WHAT IS EXPECTED
Retype the lines of the material below word for word, omitting the pictures.

# # #

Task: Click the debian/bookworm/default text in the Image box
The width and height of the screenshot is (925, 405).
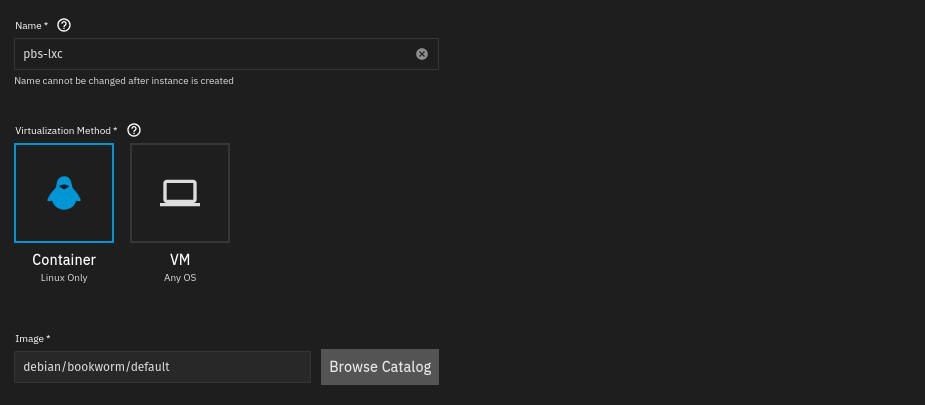Action: 96,367
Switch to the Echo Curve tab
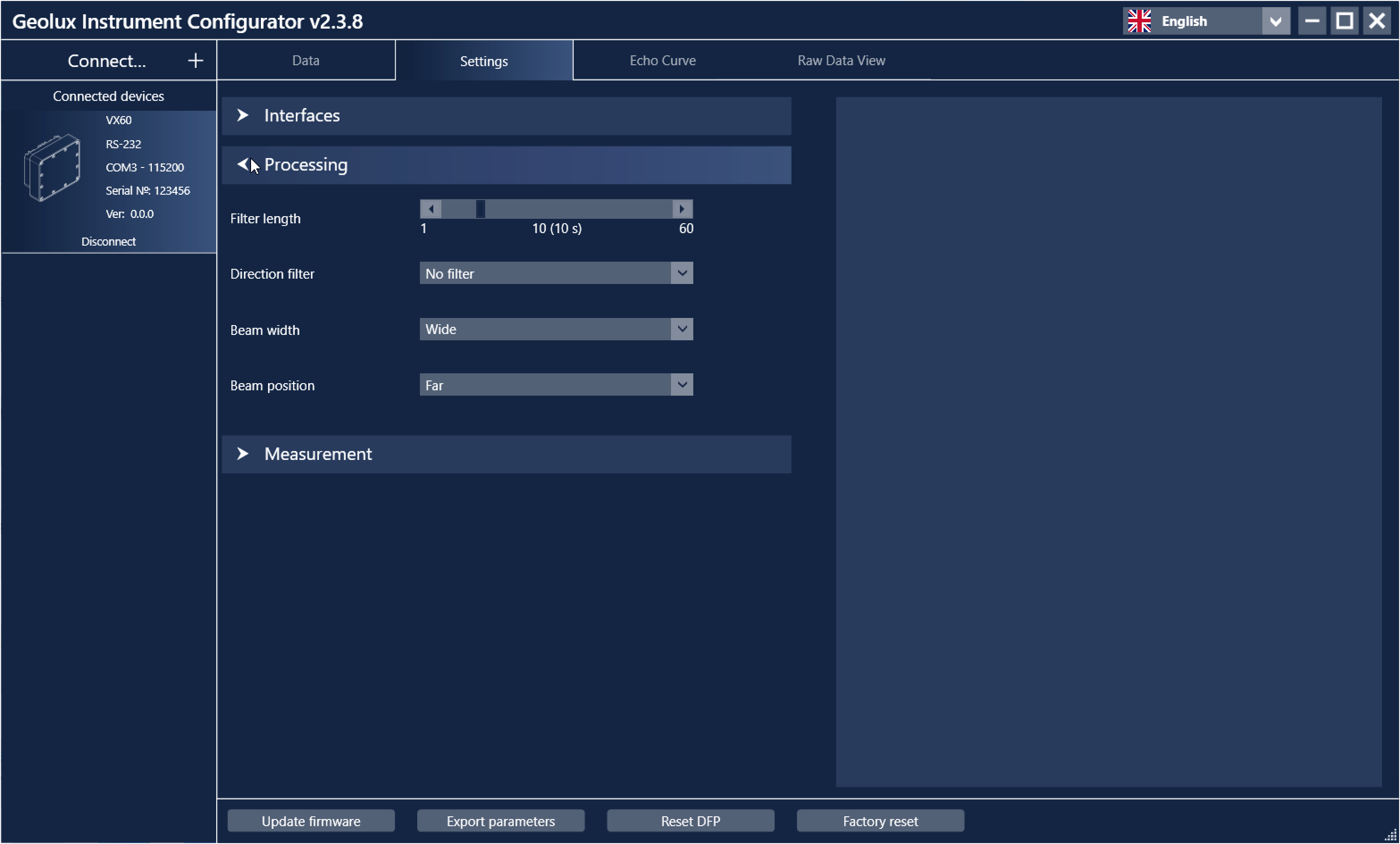This screenshot has height=844, width=1400. click(x=662, y=60)
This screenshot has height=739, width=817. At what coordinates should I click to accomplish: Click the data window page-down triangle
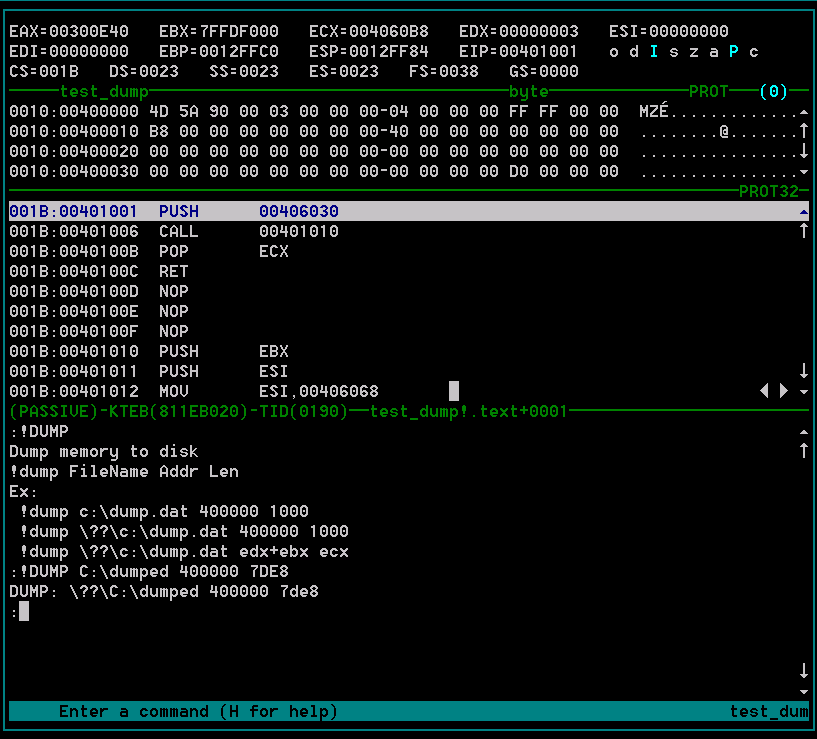(804, 171)
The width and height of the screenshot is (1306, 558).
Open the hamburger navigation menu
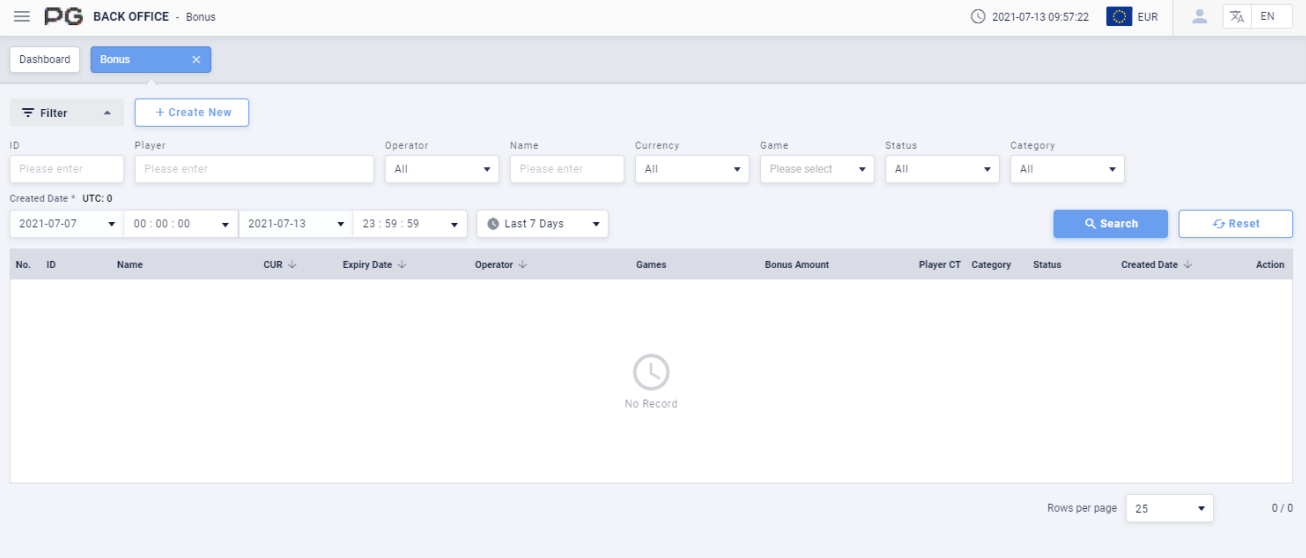click(22, 17)
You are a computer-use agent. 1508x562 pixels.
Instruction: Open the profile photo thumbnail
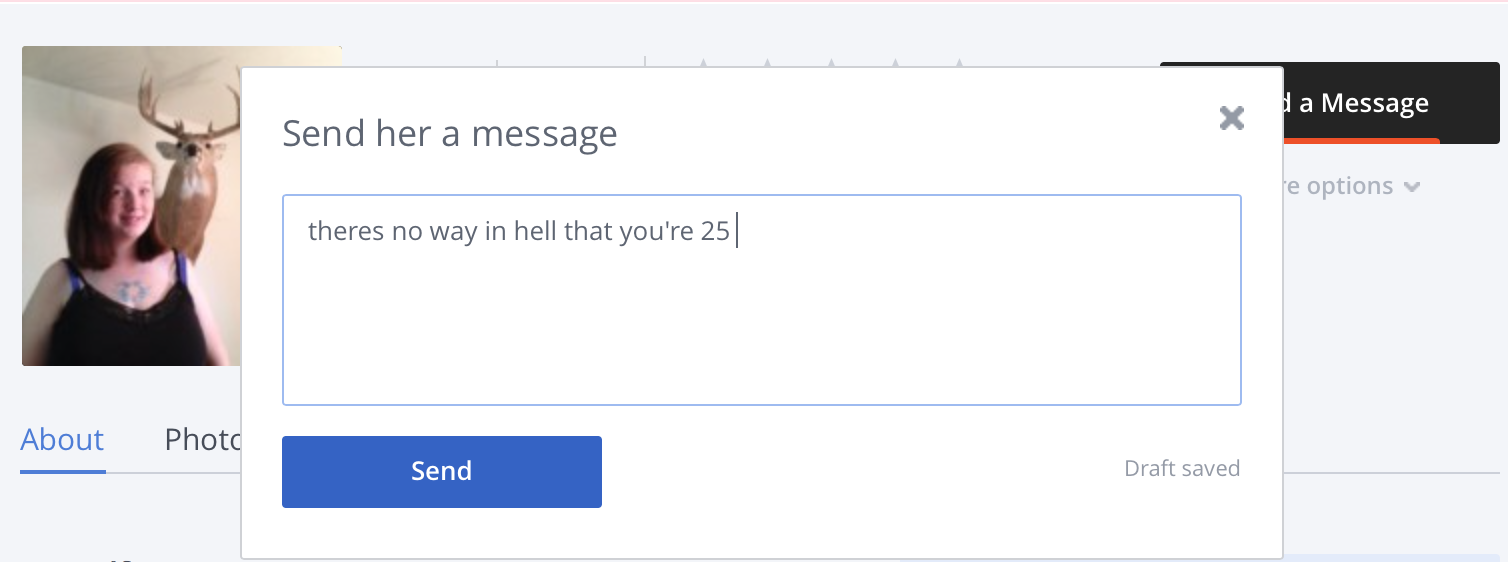pos(130,205)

# # #

SOLUTION
Task: Click the debian/bookworm/default text in the Image box
The width and height of the screenshot is (925, 405).
Action: 96,367
Switch to the Echo Curve tab
This screenshot has height=844, width=1400. click(x=662, y=60)
This screenshot has height=739, width=817. At what coordinates should I click to accomplish: Click the data window page-down triangle
(804, 171)
The width and height of the screenshot is (1306, 558).
Open the hamburger navigation menu
click(22, 17)
You are a computer-use agent. 1508x562 pixels.
Instruction: Open the profile photo thumbnail
pos(130,205)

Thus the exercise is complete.